When working on your marketing and copywriting strategy, one of the main factors is the price of your product, and how that price is perceived by your customers.
There is a lot more that goes into pricing than you might think. Your price strategy will largely be based on how consumers perceive your product or service. Why do you think people (including you) are willing to pay more for a brand name product just so you can have a popular logo on it? Your copy needs to stress the advantages of your price strategy and stay away from it’s weaknesses.
There are basically three strategies to pricing:
1. Price Skimming
Price Skimming, is defined by pricing your product on the high end. This strategy may be an option due to quality of the product or service, uniqueness or even just brand perception. Apple computer does this by producing great products that they price higher then competitors products and rarely sell at a discount, their innovation, quality and reputation allow them to do this. (Remember though, no matter how unique your product is, you still have competition from the other things that a person can spend that money on).
Sometimes your level of service can justify a higher price, if you guarantee your product for 5 years, people will be willing to pay more than a product only guaranteed for 90 days! Some people do want peace of mind and that can be a powerful persuader depending on the audience you are targeting.

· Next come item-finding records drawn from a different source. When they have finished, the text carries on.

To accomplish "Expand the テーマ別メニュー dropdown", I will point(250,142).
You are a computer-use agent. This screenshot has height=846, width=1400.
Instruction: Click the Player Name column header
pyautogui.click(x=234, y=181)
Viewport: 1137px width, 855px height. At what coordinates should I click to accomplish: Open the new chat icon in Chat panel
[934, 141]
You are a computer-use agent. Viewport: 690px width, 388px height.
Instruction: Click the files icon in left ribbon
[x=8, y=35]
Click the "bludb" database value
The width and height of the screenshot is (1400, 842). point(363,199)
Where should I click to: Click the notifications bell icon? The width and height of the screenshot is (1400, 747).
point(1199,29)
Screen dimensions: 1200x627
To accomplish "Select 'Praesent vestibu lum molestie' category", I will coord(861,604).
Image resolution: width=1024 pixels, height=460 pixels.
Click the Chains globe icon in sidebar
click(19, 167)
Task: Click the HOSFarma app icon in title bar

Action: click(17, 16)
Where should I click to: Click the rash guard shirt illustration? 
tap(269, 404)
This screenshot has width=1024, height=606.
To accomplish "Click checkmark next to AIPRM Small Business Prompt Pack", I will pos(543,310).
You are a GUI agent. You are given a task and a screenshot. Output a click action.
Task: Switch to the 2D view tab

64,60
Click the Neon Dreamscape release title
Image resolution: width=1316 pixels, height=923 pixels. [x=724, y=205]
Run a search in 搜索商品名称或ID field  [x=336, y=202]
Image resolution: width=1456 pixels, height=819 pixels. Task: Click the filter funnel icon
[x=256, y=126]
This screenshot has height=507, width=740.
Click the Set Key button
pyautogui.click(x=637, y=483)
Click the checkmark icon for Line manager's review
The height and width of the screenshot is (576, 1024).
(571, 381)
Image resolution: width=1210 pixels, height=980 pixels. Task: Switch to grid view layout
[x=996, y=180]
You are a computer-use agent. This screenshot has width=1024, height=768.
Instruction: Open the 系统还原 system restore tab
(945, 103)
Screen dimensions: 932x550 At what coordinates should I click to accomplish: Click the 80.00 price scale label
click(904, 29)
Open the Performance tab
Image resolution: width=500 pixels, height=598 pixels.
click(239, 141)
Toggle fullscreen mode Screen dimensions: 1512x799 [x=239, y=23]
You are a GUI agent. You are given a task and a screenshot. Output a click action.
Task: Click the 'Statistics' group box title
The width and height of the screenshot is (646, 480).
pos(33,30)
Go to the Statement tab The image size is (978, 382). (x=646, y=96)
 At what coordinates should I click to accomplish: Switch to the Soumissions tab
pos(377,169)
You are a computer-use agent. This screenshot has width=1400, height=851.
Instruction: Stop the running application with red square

The caution here is not pricing yourself out of the market. In our recent economic downturn even Saks Fifth Avenue was reducing prices for a time to be able to be competitive (but note that they did not do it for long).
2. Price Penetration
Walmart is the example of Price Penetration, they go for the low price and best market penetration. Generally the price penetration strategy will be marked by lower levels of service, less frills and often lower quality.
There is danger in this model if you don’t have a well run organization. This strategy is associated with margins that are low and the need to sell on volume to make a profit, mistakes in this strategy can cripple or destroy a business. Many companies in financial trouble make the mistake of lowering the price below their competitors to try to capture market share and stay in business. They then put themselves in a position where it is impossible to stay in business, much less be profitable.
It may make sense to adopt this strategy with an “Introductory Offer” to get people to try your product for a time before your regular pricing kicks in. Many companies plan to lose money when introducing a new product or entering a new market so that they can build awareness and market share.
3. Balance of the Two Strategies
Most companies adopt a balance of the two strategies. They will examine the strengths and weaknesses of their product and try to price appropriately. Part of that is not just examining your own product but your competitors offerings. Do you have a higher level of service that justifies a higher price, or do you have lower overhead because of fewer service offerings that would allow you to price to the person that just wants “the basics”. Before you can start marketing your business it is important that you know your costs and understand where your pricing hits in your local spectrum. (On a side note, my degree is in accounting, and it drives me nuts how many businesses are making decisions without financials or break-even analysis)
Remember that your goal is to make money, not just sell stuff! There is a reason that half of new small businesses fail in the first two years, they don’t analyze and plan before they start selling. Copy-writing is the art of taking these considerations into account and creating a compelling offer that increases the value and perception of your product in the eyes of the consumer. So when creating your copy ask yourself, what does the consumer need to understand to justify my price?